Friday, November 2, 2012

Job Creation and Taxes? Has anything trickled down?

Prepared for Daniella Levine

With election season near its climax, it's important to closely examine an idea the two candidates have debated: “trickle-down economics.” 

Although the term does not refer to any comprehensive macroeconomic theory, it alludes to a strategy previous presidents have adopted: cutting taxes, primarily for “job creators,” under the assumption that corporations and wealthy people will then reinvest the money and generate new jobs.

Stated this way, trickle-down economics sounds good. We could even say that, regardless of tax policies, a trickle-down phenomenon should be expected because big business are the ones with the highest potential for reducing unemployment. These claims raise questions, namely how tax rates for big businesses have affected job creation in the past, and how the candidates compare in regards to their tax policies.

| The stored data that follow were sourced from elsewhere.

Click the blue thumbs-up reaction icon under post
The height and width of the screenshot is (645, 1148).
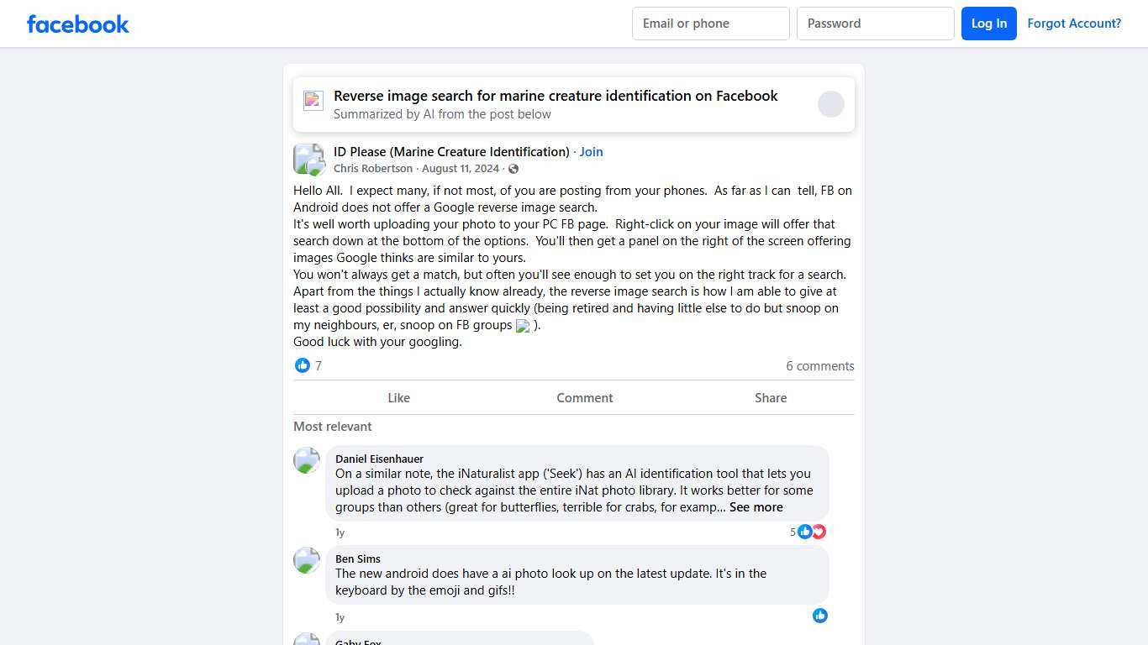[303, 365]
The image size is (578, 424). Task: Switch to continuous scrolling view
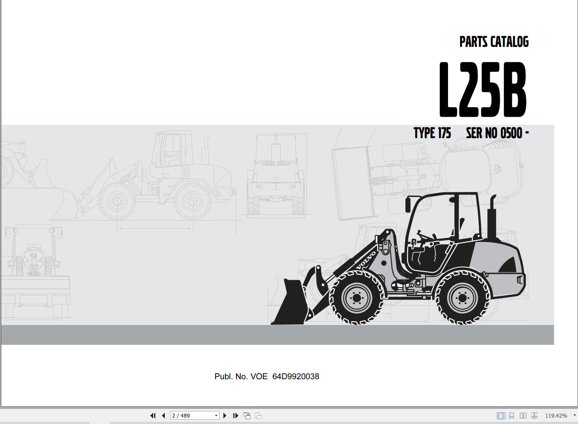coord(512,415)
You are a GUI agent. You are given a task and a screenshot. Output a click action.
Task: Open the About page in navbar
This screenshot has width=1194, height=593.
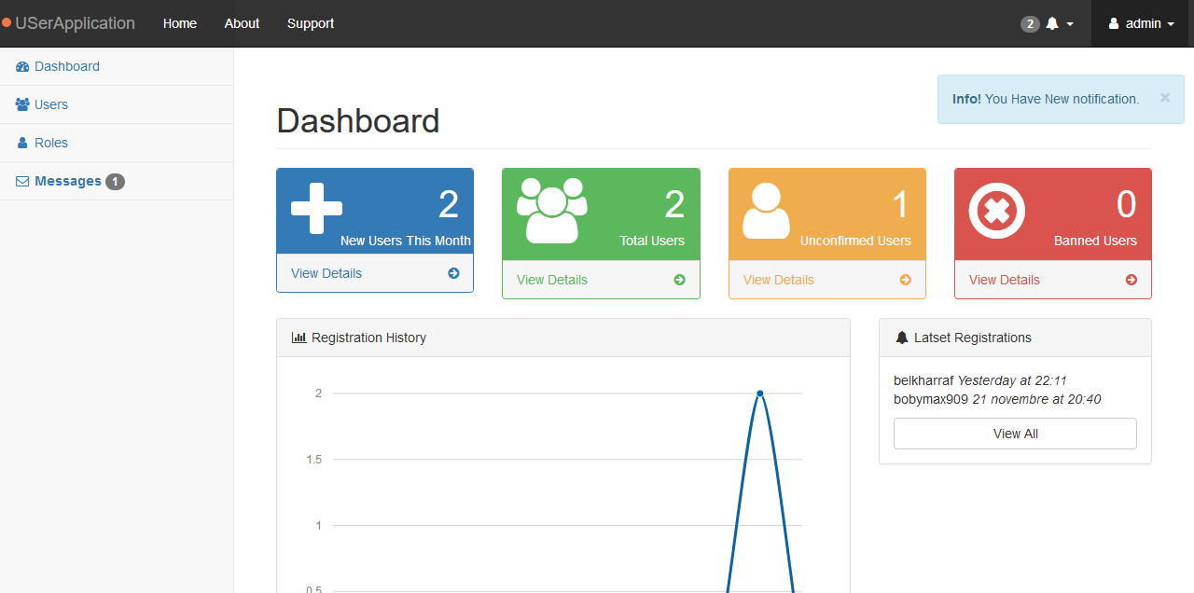(x=242, y=23)
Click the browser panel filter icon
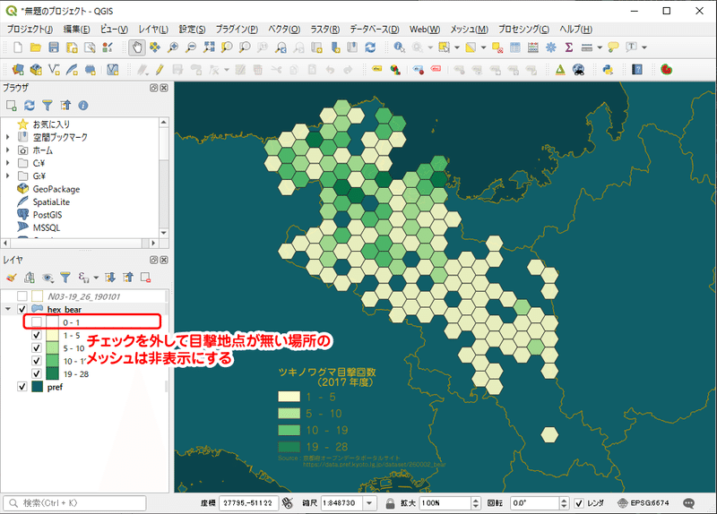Viewport: 717px width, 514px height. [48, 106]
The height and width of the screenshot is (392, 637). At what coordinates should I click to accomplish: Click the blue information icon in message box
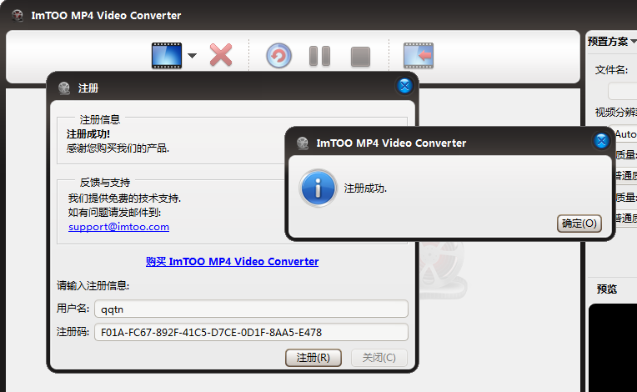(319, 188)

One way of looking at the relationship between tax rates and unemployment rates is by examining whether recent tax cuts for big corporations have led to high levels of job creation. In a 2010 post for the New York Times Economix blog, David Leonhardt showed how the Bush-era tax cuts did not have their intended effect. In fact, economic growth in the following years was the lowest since WWII (see graph to the right). More importantly, those tax cuts, although applied to all levels of income, benefit the high earners the most.

The other way is looking at the issue is seeing whether higher taxes on the wealthy have been detrimental to the economy and job creation. Taxes on high-earners (individuals making more than $200,000 a year) were at their highest rate, 39.6%, during the presidency of Bill Clinton. That administration also saw low unemployment rates, high GDP growth, and the end of a public debt that had been increasing since Reagan (leading to a budget surplus in 2000, actually).

So what are the presidential candidates offering? According to a New York Times article, Romney's and Obama's plans don't differ greatly in their impact on people with incomes lower than $200,000. Where we'd see a more significant difference would be in taxes for those with higher incomes. Obama promises to raise those taxes to the rate applied during Clinton's presidency, while Romney wants to maintain rates similar to those established during Bush's government. 

What do you think? Is tax policy going to affect the way you vote?